EXCERPTED TEXT section start

There were 1,650 households in Herculaneum, of which 37.7% had children under the age of 18 living in them. Of all households, 56.0% were married-couple households, 15.1% were households with a male householder and no spouse or partner present, and 21.1% were households with a female householder and no spouse or partner present. About 22.2% of all households were made up of individuals and 10.8% had someone living alone who was 65 years of age or older.

There were 1,730 housing units, of which 4.6% were vacant. The homeowner vacancy rate was 0.9% and the rental vacancy rate was 8.6%.

Racial composition as of the 2020 census
| Race | Number | Percent |
|---|---|---|
| White | 4,224 | 90.4% |
| Black or African American | 72 | 1.5% |
| American Indian and Alaska Native | 17 | 0.4% |
| Asian | 45 | 1.0% |
| Native Hawaiian and Other Pacific Islander | 2 | 0.0% |
| Some other race | 45 | 1.0% |
| Two or more races | 267 | 5.7% |
| Hispanic or Latino (of any race) | 96 | 2.1% |

===2010 census===
As of the census of 2010, there were 3,468 people, 1,309 households, and 927 families residing in the city. The population density was 854.2 PD/sqmi. There were 1,449 housing units at an average density of 356.9 /sqmi. The racial makeup of the city was 95.4% White, 1.8% African American, 0.3% Native American, 1.1% Asian, 0.3% from other races, and 1.2% from two or more races. Hispanic or Latino of any race were 0.9% of the population.

There were 1,309 households, of which 35.8% had children under the age of 18 living with them, 57.3% were married couples living together, 8.3% had a female householder with no husband present, 5.2% had a male householder with no wife present, and 29.2% were non-families. 24.1% of all households were made up of individuals, and 12.9% had someone living alone who was 65 years of age or older. The average household size was 2.53 and the average family size was 3.00.

The median age in the city was 37.8 years. 23.9% of residents were under the age of 18; 6.7% were between the ages of 18 and 24; 29% were from 25 to 44; 24.4% were from 45 to 64; and 16.1% were 65 years of age or older. The gender makeup of the city was 49.0% male and 51.0% female.

EXCERPTED TEXT section end

### LIST OF TASKS
a. From the Herculaneum census text, list each age group the 2010 census reports, with the share of residents in it.
b. In the Herculaneum census text, the 2020 count shows more housing units than households. Using what the text says about those units, explain why.
c. Continue the Herculaneum census text from its last sentence.

EXCERPTED RECORDS section start

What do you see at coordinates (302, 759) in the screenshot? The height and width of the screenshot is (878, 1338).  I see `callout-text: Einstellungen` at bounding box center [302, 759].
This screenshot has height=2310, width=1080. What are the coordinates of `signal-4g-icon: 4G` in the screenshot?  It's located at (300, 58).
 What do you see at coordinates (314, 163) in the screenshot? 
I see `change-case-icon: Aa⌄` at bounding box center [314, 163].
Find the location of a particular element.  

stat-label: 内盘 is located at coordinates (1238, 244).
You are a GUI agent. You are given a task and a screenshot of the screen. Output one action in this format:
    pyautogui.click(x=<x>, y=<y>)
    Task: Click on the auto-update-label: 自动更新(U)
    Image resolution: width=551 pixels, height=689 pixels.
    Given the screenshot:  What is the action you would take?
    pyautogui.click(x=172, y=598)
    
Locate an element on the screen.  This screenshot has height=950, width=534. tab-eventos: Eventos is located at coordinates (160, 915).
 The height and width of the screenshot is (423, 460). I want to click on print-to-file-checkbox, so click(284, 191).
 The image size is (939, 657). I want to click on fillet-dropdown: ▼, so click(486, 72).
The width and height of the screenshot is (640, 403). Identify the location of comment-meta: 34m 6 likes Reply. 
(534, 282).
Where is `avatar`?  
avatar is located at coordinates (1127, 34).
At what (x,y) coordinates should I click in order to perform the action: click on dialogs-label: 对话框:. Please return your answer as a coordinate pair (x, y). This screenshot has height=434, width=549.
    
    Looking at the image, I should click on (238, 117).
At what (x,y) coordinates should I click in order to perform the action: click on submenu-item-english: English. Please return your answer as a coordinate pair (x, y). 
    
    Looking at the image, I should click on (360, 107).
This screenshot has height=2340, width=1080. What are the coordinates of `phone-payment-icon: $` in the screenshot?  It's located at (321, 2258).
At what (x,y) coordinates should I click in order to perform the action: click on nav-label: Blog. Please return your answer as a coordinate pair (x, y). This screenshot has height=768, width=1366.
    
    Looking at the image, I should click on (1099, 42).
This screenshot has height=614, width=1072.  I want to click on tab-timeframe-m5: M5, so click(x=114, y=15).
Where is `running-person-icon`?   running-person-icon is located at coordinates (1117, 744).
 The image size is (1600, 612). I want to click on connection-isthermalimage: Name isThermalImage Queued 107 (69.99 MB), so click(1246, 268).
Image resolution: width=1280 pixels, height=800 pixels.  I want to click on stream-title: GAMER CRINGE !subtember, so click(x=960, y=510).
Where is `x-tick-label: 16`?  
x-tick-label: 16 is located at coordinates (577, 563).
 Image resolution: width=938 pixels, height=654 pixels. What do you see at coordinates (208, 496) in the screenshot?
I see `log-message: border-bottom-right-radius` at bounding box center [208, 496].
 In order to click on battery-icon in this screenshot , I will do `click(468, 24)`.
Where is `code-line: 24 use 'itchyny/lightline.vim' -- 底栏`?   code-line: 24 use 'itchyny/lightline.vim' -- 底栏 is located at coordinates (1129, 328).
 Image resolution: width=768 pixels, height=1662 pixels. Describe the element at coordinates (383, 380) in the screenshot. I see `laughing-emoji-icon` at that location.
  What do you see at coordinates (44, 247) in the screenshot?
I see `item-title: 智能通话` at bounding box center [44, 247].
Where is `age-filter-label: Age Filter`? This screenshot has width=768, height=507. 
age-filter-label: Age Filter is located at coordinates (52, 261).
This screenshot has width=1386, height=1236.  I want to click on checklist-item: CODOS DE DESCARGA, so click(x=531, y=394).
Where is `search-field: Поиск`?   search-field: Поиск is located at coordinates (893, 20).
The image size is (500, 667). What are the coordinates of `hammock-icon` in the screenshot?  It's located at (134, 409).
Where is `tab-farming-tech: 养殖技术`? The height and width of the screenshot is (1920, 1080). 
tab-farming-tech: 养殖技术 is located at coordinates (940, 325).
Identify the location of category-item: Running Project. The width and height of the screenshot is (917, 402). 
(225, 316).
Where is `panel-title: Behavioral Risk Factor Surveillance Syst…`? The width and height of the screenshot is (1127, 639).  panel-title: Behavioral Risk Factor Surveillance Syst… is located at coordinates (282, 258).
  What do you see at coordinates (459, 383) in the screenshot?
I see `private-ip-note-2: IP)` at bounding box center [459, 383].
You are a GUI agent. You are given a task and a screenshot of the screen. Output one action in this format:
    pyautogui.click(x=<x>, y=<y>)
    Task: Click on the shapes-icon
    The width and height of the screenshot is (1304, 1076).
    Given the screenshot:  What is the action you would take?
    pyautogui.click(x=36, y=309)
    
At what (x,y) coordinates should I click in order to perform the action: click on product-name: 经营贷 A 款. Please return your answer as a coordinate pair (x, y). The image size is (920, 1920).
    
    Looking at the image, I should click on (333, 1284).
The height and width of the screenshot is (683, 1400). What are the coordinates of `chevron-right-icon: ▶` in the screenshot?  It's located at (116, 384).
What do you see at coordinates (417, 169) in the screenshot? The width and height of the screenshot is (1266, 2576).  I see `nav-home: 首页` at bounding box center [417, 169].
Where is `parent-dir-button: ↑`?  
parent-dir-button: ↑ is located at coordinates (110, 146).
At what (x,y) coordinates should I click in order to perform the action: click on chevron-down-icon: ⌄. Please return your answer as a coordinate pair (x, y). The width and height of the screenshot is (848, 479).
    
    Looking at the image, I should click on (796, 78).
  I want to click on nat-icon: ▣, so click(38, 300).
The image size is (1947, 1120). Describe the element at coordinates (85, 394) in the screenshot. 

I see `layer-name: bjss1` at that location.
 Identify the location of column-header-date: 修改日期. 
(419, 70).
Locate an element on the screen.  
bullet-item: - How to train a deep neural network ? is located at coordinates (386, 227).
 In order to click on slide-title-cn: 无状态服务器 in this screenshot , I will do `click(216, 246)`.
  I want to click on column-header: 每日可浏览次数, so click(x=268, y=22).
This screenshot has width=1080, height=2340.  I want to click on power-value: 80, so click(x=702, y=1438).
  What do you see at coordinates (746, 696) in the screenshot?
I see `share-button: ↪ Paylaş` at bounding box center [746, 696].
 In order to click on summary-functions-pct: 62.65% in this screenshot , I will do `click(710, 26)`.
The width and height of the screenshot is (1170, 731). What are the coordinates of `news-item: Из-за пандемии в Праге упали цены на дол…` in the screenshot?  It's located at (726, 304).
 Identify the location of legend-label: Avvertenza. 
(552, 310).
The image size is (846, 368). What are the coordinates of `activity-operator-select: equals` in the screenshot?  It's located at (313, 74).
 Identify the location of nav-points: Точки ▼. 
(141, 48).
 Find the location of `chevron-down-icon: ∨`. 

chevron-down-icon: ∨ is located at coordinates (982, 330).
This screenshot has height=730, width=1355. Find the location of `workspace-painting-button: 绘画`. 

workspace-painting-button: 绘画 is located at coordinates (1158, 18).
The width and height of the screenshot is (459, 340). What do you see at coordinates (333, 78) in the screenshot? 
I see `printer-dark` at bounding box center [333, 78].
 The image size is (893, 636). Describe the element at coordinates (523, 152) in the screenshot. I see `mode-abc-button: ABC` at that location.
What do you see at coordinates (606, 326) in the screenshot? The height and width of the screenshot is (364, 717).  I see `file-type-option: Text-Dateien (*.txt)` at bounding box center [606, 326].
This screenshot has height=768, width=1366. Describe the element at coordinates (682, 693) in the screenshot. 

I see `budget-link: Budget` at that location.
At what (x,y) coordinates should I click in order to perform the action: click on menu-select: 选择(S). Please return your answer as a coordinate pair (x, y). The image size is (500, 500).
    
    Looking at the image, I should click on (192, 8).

EXCERPTED RECORDS section end

### PER-TASK ANSWERS
a.
- Under 18: 23.9%
- 18 to 24: 6.7%
- 25 to 44: 29%
- 45 to 64: 24.4%
- 65 or older: 16.1%

b. The text says that 4.6% of the 1,730 housing units were vacant. Because of those empty units, fewer units held households, which is why there were only 1,650 households.

c.
===2000 census===
As of the census of 2000, there were 2,805 people, 1,028 households, and 736 families residing in the city. The population density was 815.8 PD/sqmi. There were 1,078 housing units at an average density of 313.5 /sqmi. The racial makeup of the city was 96.65% White, 2.60% African American, 0.18% Asian, 0.04% from other races, and 0.53% from two or more races. Hispanic or Latino of any race were 0.64% of the population.

There were 1,028 households, out of which 31.8% had children under the age of 18 living with them, 58.0% were married couples living together, 8.9% had a female householder with no husband present, and 28.4% were non-families. 25.1% of all households were made up of individuals, and 15.6% had someone living alone who was 65 years of age or older. The average household size was 2.52 and the average family size was 2.99.

In the city the population was spread out, with 22.6% under the age of 18, 7.2% from 18 to 24, 27.2% from 25 to 44, 21.1% from 45 to 64, and 21.8% who were 65 years of age or older. The median age was 40 years. For every 100 females, there were 88.0 males. For every 100 females age 18 and over, there were 84.1 males.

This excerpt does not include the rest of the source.